Bernard avait fait sa demande auprès d’André deux mois avant la moisson afin que les préparatifs du mariage puissent avoir lieu une fois les récoltes et les vendanges terminées. André avait accepté même si, au fond de lui, il avait toujours rêvé que sa fille épouse un Polonais. Toutefois, comme ce futur gendre avait une bonne situation sociale – il était maître-cordonnier et possédait sa propre boutique à Angoulême, en Charente –, il savait l’avenir de sa fille cadette assuré. Lors de sa grande demande, du haut de son 1,80 mètre, Bernard Leblanc avait serré la main d’André, beaucoup moins grand que lui, et avait offert à Edwige une petite bague en or ornée d’une perle qui lui venait de son arrière-grand-mère paternelle. André avait été touché par ce geste, alors que Anne, en son for intérieur, trouvait qu’il aurait pu trouver mieux pour être à la hauteur de sa fille chérie.

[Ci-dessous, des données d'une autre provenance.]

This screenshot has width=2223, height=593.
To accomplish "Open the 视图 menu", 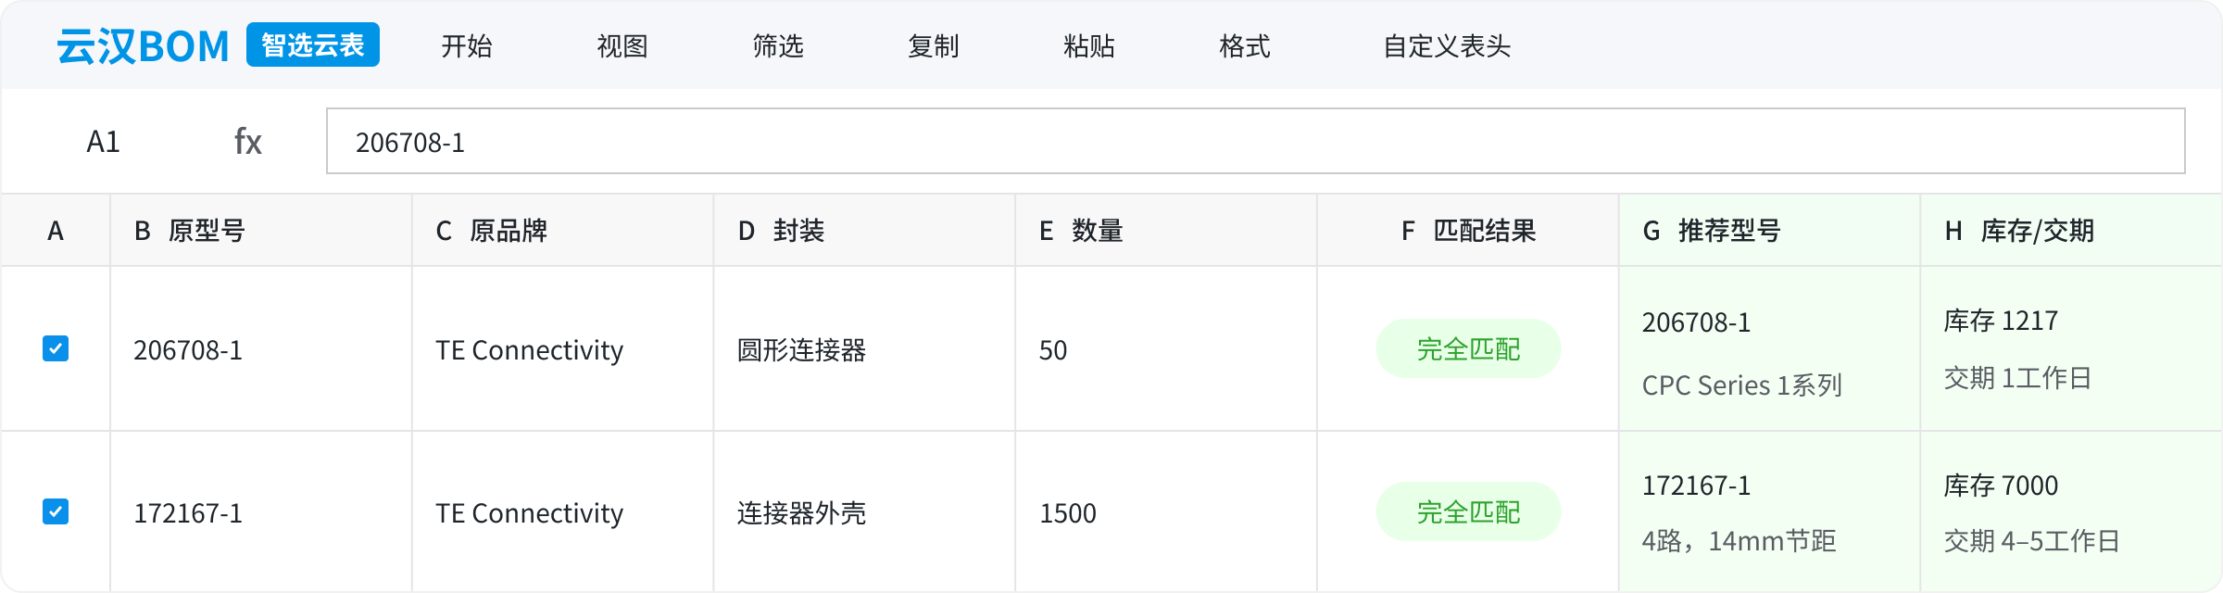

Elka avait observé du coin de l’œil ce cérémonial, qu’elle trouvait complètement farfelu, assise aux côtés de ses frères et de ses parents, tradition oblige. En réalité, elle était verte de jalousie et mourait d’envie d’être à cet instant dans la peau d’Edwige, qui allait enfin pouvoir quitter l’enfer des Anges d’ici à quelques mois à peine. En fait, elle allait se marier le 4 octobre 1941. C’est à la lumière d’une lampe à l’huile qu’Anne travaillait parfois tard le soir aux dernières retouches de la robe de mariée que porterait sa fille cadette. Anne ne voulait pas que sa fille porte sa propre robe de mariée, comme c’était la tradition, car elle croyait qu’elle lui porterait malheur. Son mariage avec André ne lui avait apporté que misère et tristesse, bien qu’ils n’eurent jamais manqué de rien. Elle envisageait des jours meilleurs pour sa fille, malgré la guerre qui continuait de faire des ravages.

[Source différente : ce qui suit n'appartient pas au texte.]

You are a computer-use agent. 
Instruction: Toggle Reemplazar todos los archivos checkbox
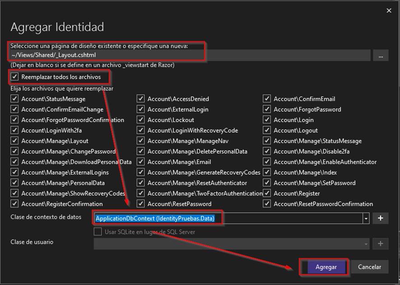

Dans la noirceur la plus profonde, Elka tentait de percer du regard l’opacité de la nuit, cherchant du même coup à entrevoir quelque ombre dans la pénombre. Plus qu’un mois et elle dormirait seule, enfin ! Plus qu’un mois et elle serait seule, terriblement seule, au comble du désespoir. En dépit de l’ambivalence de ses sentiments envers sa sœur, celle-ci allait lui manquer. Sa jalousie ne l’empêchait pas de l’aimer. Elles avaient partagé tant d’événements ensemble, parcouru tant de chemin, du Danemark à la France, souffert de la faim tant de fois. Mais tout cela était derrière elles, du moins elle essayait de s’en convaincre, car la guerre, celle qui avait chassé sa famille de leur chère Pologne, faisait toujours rage. Cette guerre née de la haine d’un homme d’origine autrichienne nommé Hitler. Bien que la France fût occupée par l’ennemi depuis la fin juin 1940, la vie à la ferme n’avait pas beaucoup changé, malgré le rationnement imposé aux citoyens français. La venue fréquente d’officiers allemands à la ferme mettait la famille sur le qui-vive. André faisait tout pour leur plaire et n’hésitait jamais à leur offrir des produits de la ferme, ce qui l’horripilait intérieurement, mais avait-il le choix dans ce contexte ? Il savait que les Allemands entretenaient une certaine aversion pour les Slaves2. Aussi, il prenait soin de s’adresser à eux dans un allemand parfaitement fluide. Cette forme de politesse leur plaisait, bien évidemment, et ils en venaient d’ailleurs presque à oublier les origines polonaises de la famille Gablowski, voire à concevoir une certaine sympathie pour ces travailleurs de la terre.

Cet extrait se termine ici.